On another occasion she might have recoiled with mortification at the commonplace minds of her father’s guests, but she had no time for that now. Her only concern must be to discover what had happened to her sister, and make sure she was safe and happy. Sir Dominic didn’t appear to be the monster of her wildest imaginings – if she was any judge at all, he’d been truthful when he’d told her that he’d had very little contact with Maria and no private speech with her – and so perhaps sharing her secret with him had been a wise decision. He seemed kind, at least. But she couldn’t yet say whether he was prepared to shoulder the burden of responsibility and help her. She was in desperate need of help, and so she must persuade him, and she would. It was too important a matter to let considerations of propriety or ladylike behaviour stand in her way. Not that they generally did, she was obliged to admit. If necessary, she would even cry, a feat she rarely attempted.
Meg Nightingale wasn’t of a nature easily discouraged or cast down, but the idea of scouring the crowded streets of London – a place she did not know her way about, home to well over a million people – for Maria, who could be absolutely anywhere and might not even be in the city any more, was undeniably daunting. It was to be hoped that Sir Dominic would be able to think of something, where she in her current panic could not. He was a man of the world and of some resource, plainly, even if he understandably didn’t know her sister at all well. Perhaps they’d devise some scheme together. She would know better tomorrow, and must be quite ruthless in making use of him, for her sister’s sake.
4
Meg met Sir Dominic, as they had arranged, a little way inside the gates of Hyde Park, by a stand of mature trees. She hadn’t been here, or anywhere else in London, for five years, of course, and her childhood memories of the place had inevitably faded, but his instructions had been clear and Robert had known exactly where he meant. It was still early – a cool, clear morning with the promise of heat to come, and though there were other riders about, mostly men, alone or in pairs, nobody seemed inclined to approach them, and so they had a certain measure of privacy. Robert kept a discreet distance, his face impassive, after he’d saluted Sir Dominic politely.

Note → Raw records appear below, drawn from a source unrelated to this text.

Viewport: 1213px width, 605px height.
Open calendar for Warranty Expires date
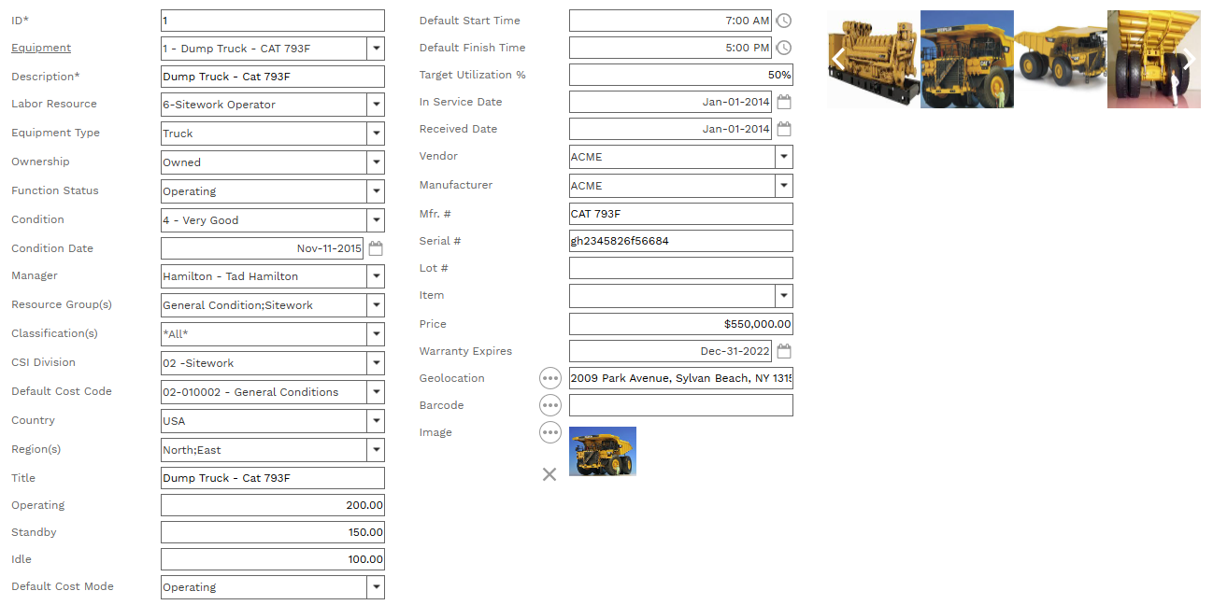coord(784,351)
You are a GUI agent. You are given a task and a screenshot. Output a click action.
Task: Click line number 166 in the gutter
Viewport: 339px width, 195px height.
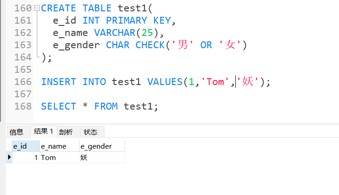coord(23,82)
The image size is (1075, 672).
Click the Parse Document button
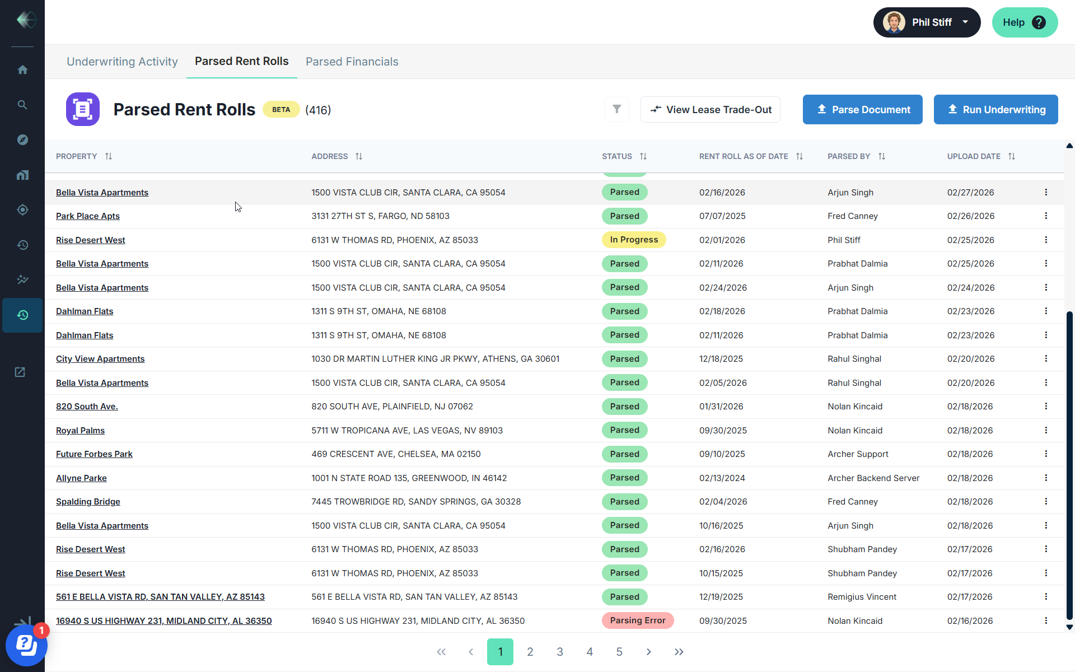862,109
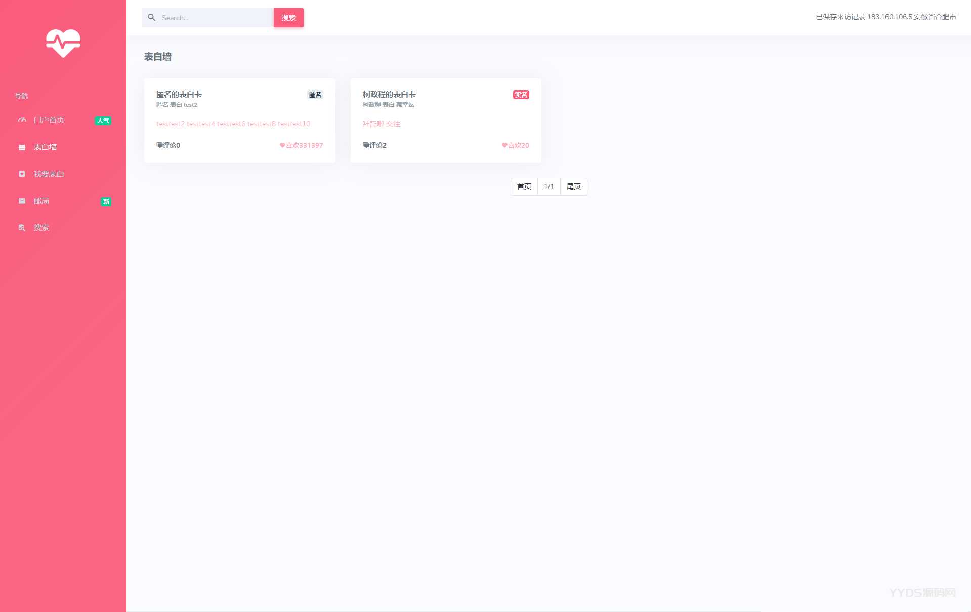The width and height of the screenshot is (971, 612).
Task: Click the 实名 badge on 柯政程's card
Action: pos(521,95)
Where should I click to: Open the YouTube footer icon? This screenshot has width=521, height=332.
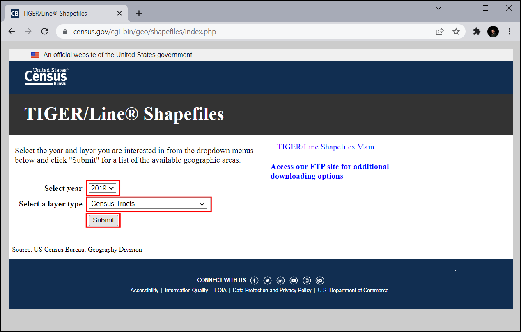point(294,280)
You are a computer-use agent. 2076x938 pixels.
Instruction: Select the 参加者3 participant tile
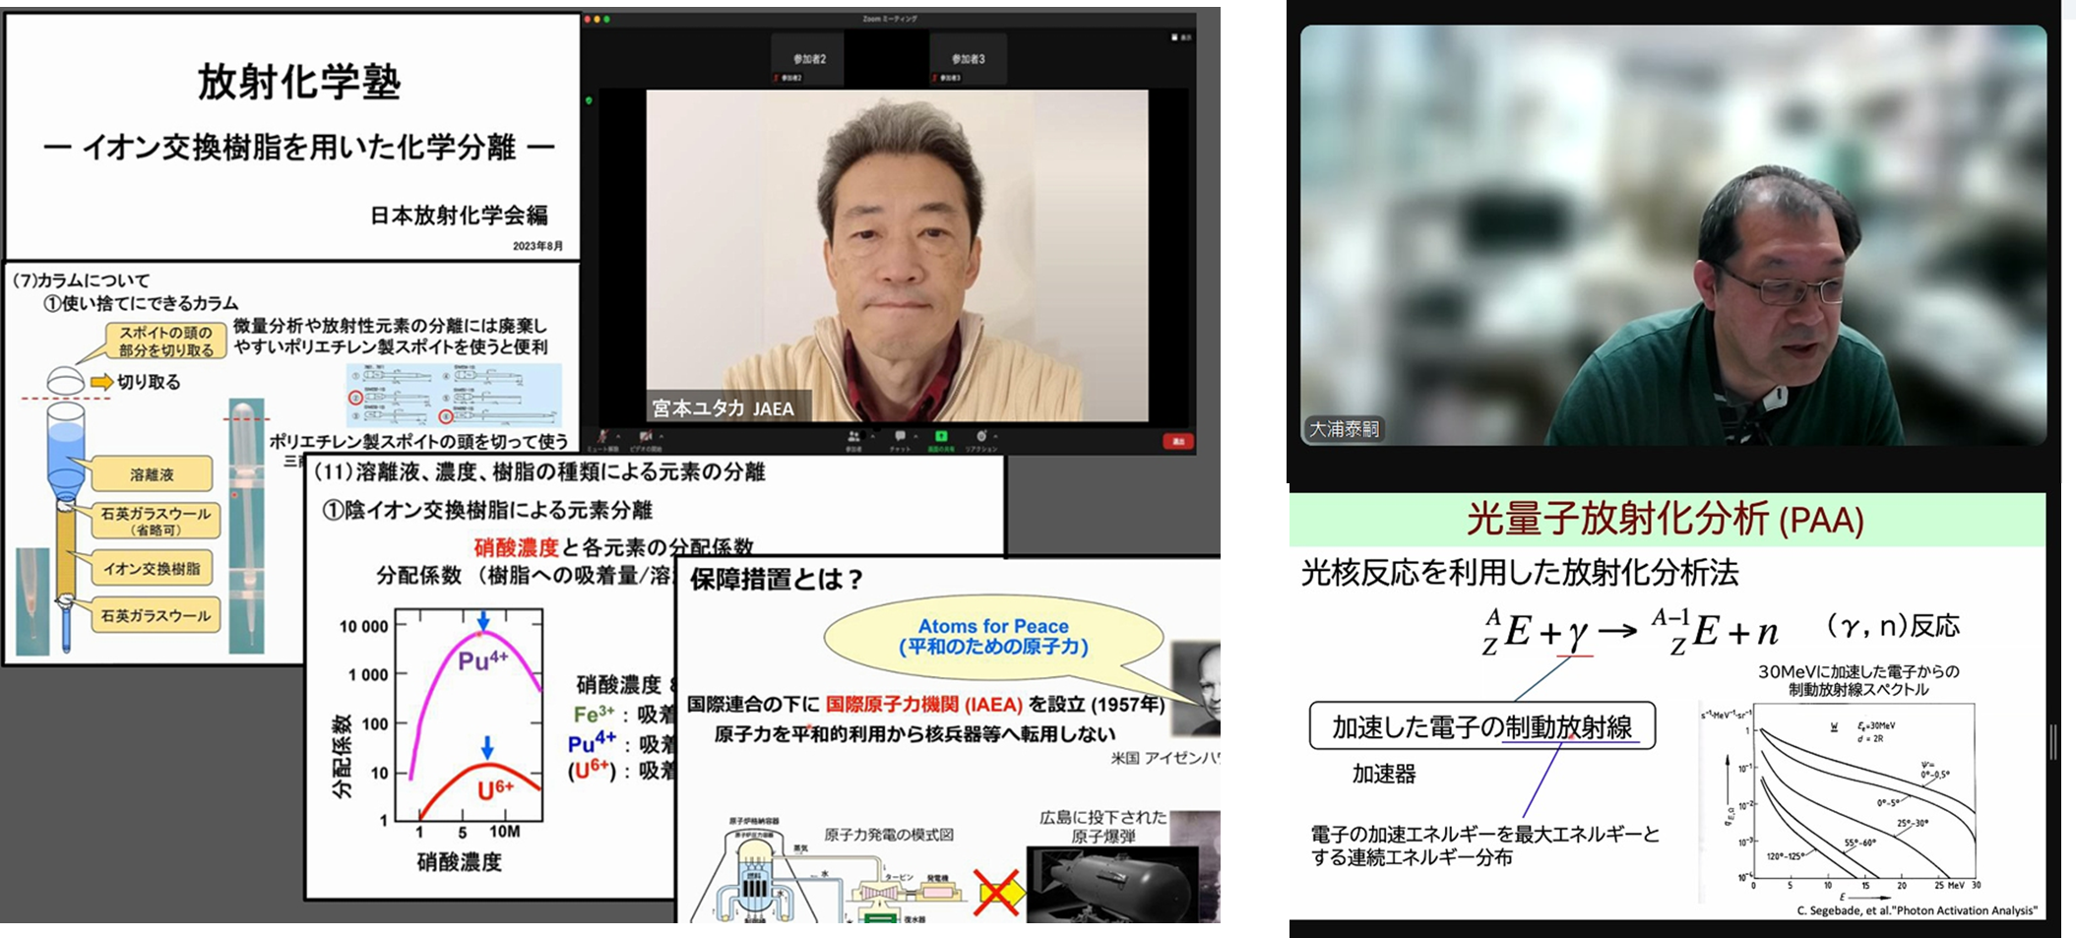969,57
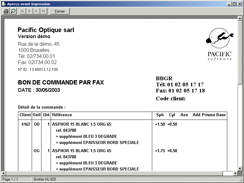This screenshot has height=183, width=244.
Task: Click the Pacific Software logo
Action: point(220,44)
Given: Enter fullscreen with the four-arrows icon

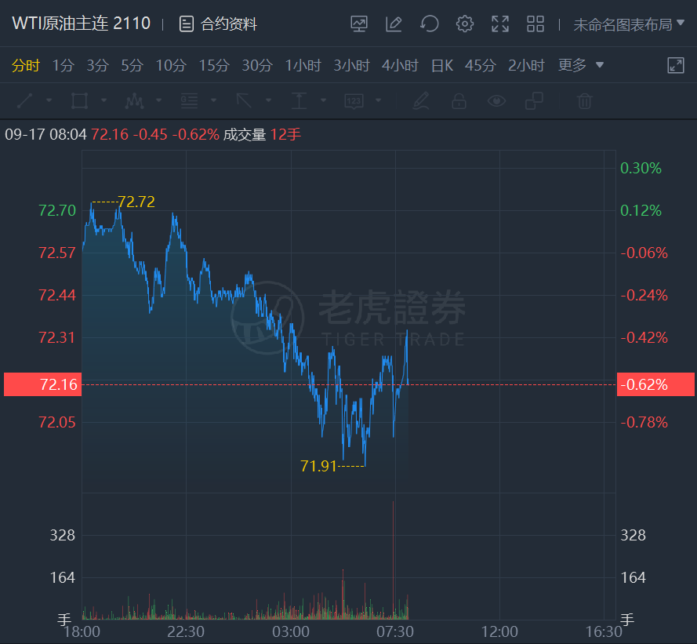Looking at the screenshot, I should pos(500,24).
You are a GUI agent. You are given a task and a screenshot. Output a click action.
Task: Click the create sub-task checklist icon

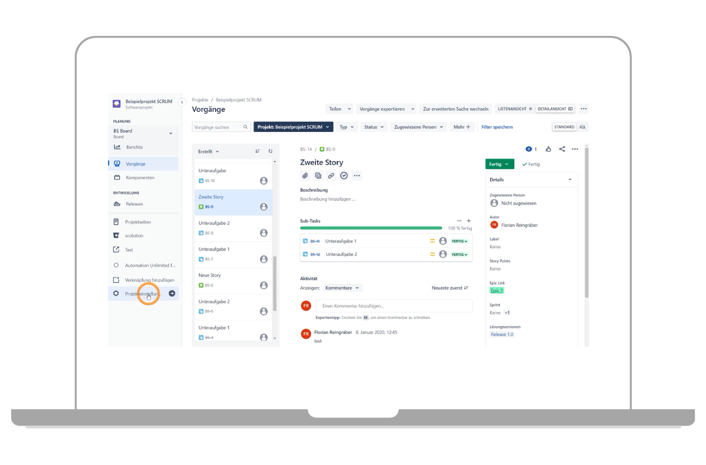(318, 175)
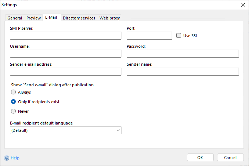The width and height of the screenshot is (249, 166).
Task: Focus the Password input field
Action: 183,54
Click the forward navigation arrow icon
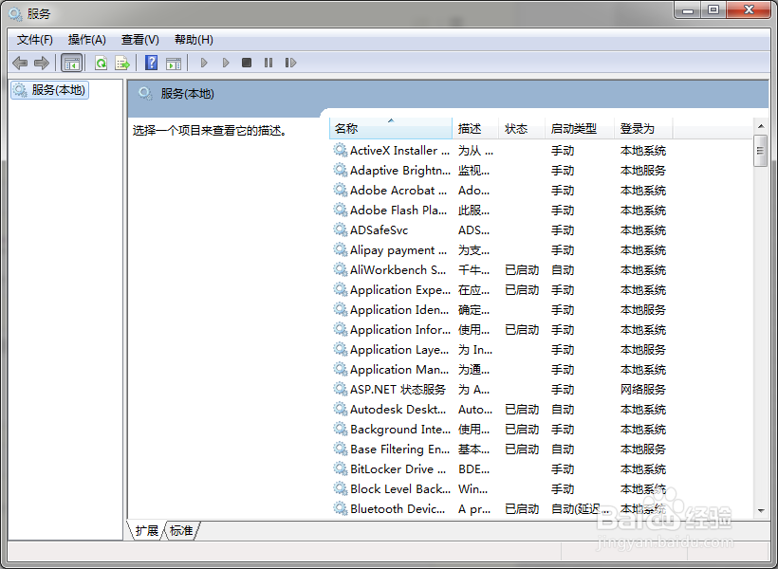Image resolution: width=778 pixels, height=569 pixels. pyautogui.click(x=43, y=63)
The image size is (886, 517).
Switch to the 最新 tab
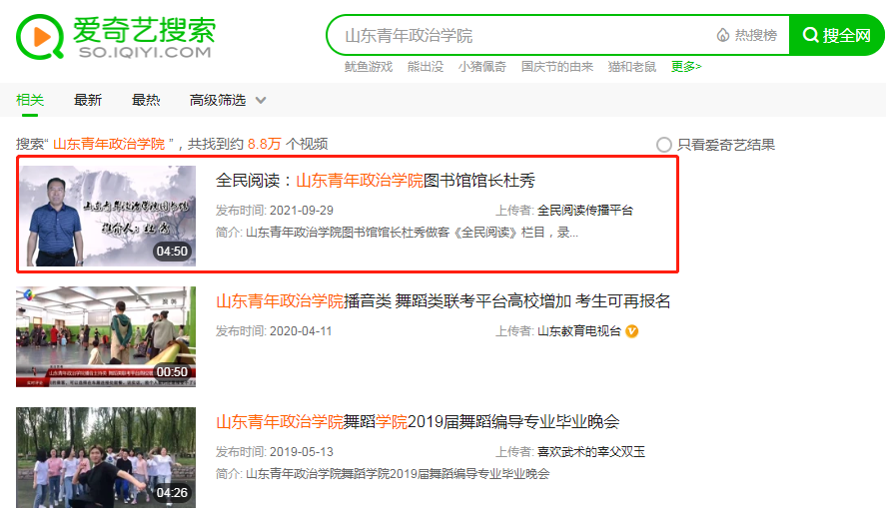point(88,100)
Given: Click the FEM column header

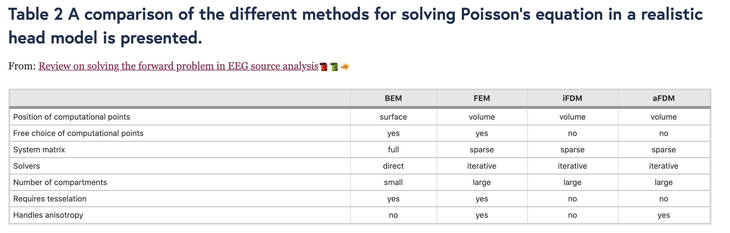Looking at the screenshot, I should (482, 98).
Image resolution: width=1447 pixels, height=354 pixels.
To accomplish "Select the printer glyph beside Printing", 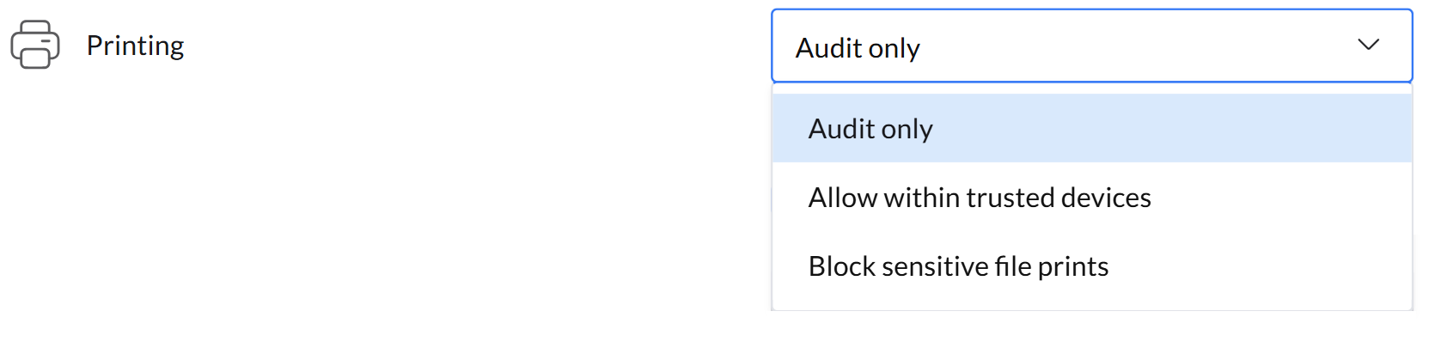I will [x=35, y=45].
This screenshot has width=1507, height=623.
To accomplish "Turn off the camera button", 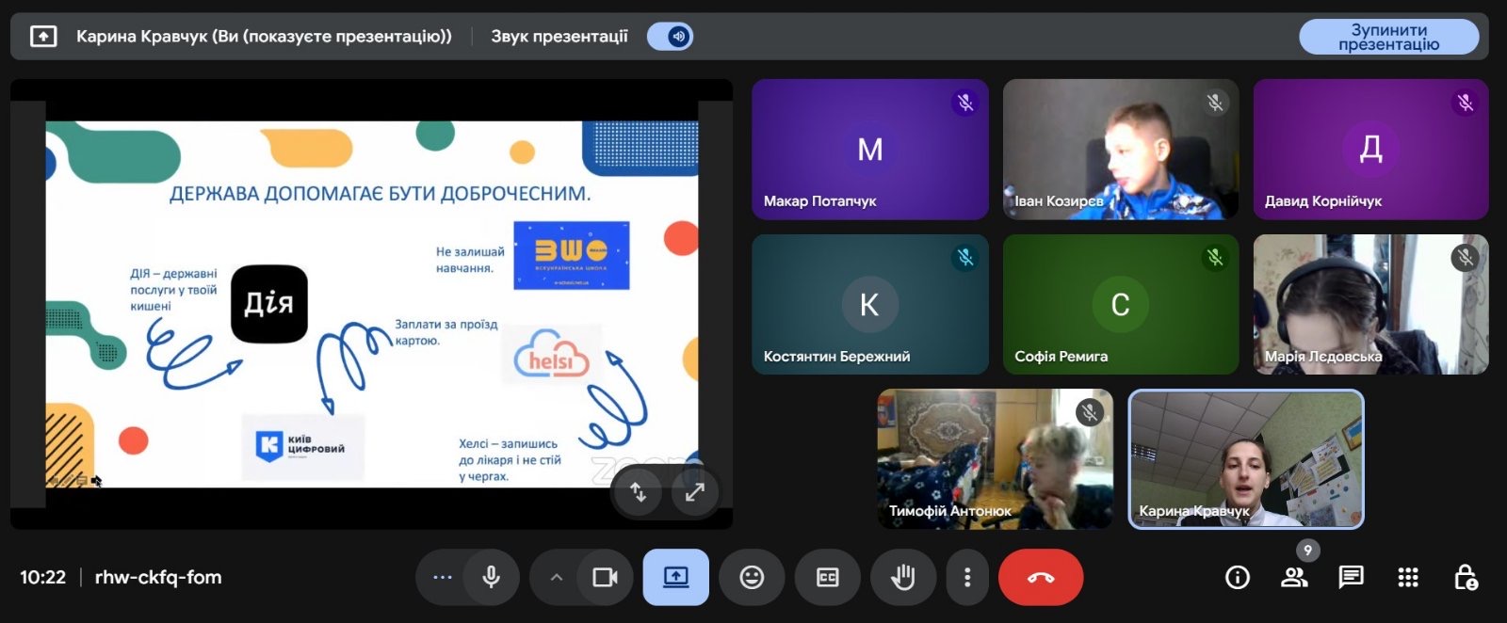I will (605, 577).
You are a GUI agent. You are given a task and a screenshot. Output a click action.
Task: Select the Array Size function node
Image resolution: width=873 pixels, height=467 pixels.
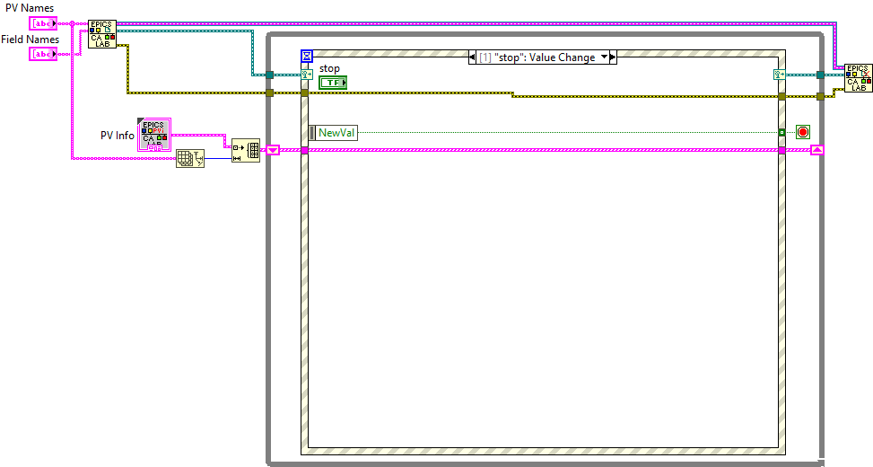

Their horses were restive on this fine day, and so they decided to ride a little before dismounting to talk. Sir Dominic was mounted on a glossy black stallion, and Meg on the well-mannered bay gelding that her sister generally rode. She’d brought few clothes to London in her haste and anxiety, and so was wearing Maria’s riding habit, which fitted her snugly enough; it was a dashing confection in her sister’s favourite blue, with a great deal of military lacing and a daring cap to match. She thought, from the warm expression in Sir Dominic’s eyes, that the ensemble must become her – but that was of no significance, of course. No doubt he had liked Maria as much, if he’d seen her in it.
He said, after they’d trotted together in silence for a while, ‘You must know that I have a great many questions.’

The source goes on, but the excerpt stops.